## DATA FOR THIS EXERCISE
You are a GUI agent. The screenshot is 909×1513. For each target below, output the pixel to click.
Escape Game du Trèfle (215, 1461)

--

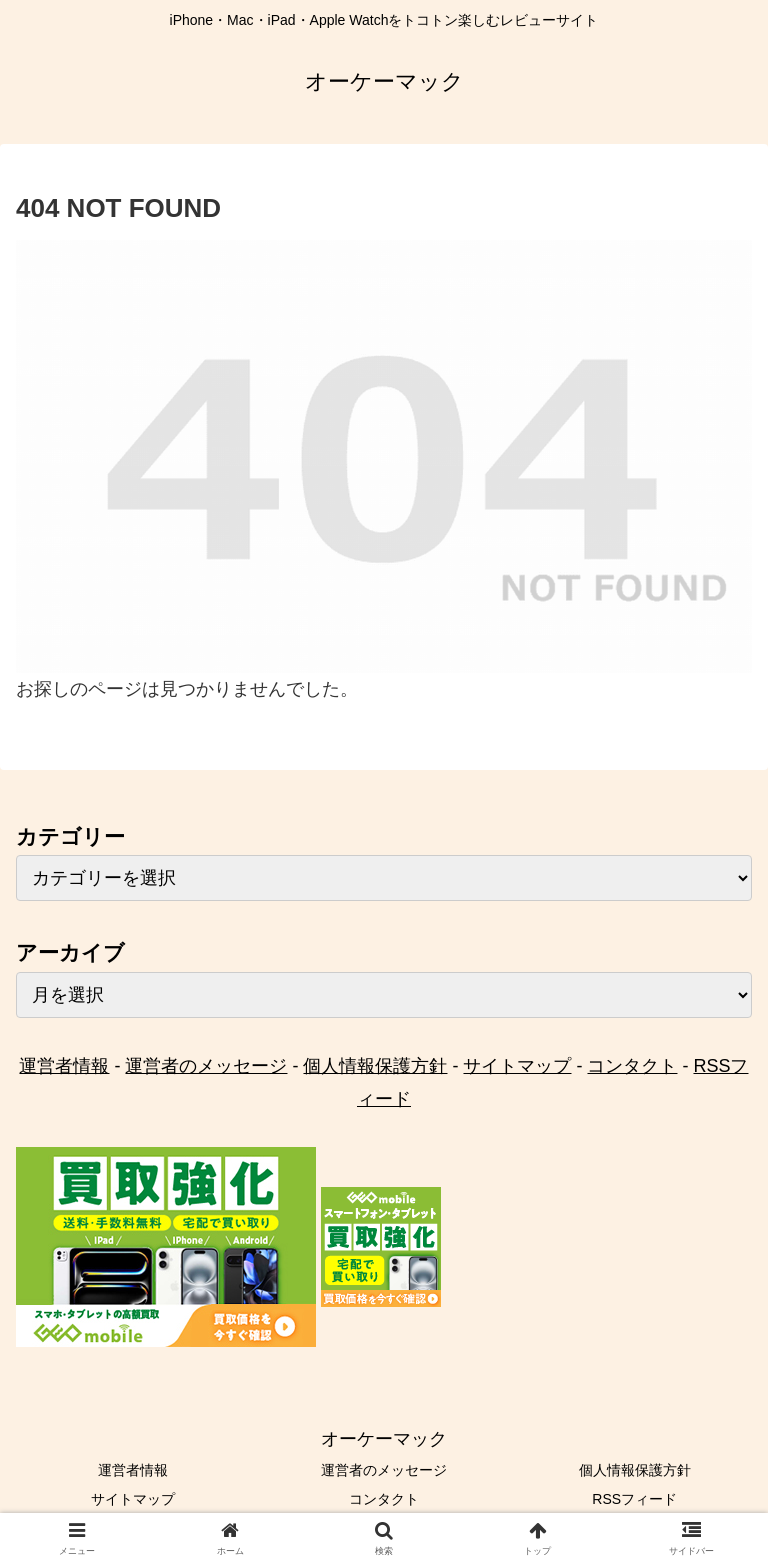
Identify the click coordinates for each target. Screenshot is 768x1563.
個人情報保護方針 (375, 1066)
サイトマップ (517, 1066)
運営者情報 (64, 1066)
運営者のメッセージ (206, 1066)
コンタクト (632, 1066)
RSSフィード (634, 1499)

## GIVEN EXERCISE
Identify every line in the rows above that contains the string "each", treating uppercase and lowercase letters as distinct, and copy those lines.

## FULL SOLUTION
You are a GUI agent. The screenshot is 909×1513. For each target below, output the pixel to click.
Identify the click coordinates for each target. Screenshot is 768x1563.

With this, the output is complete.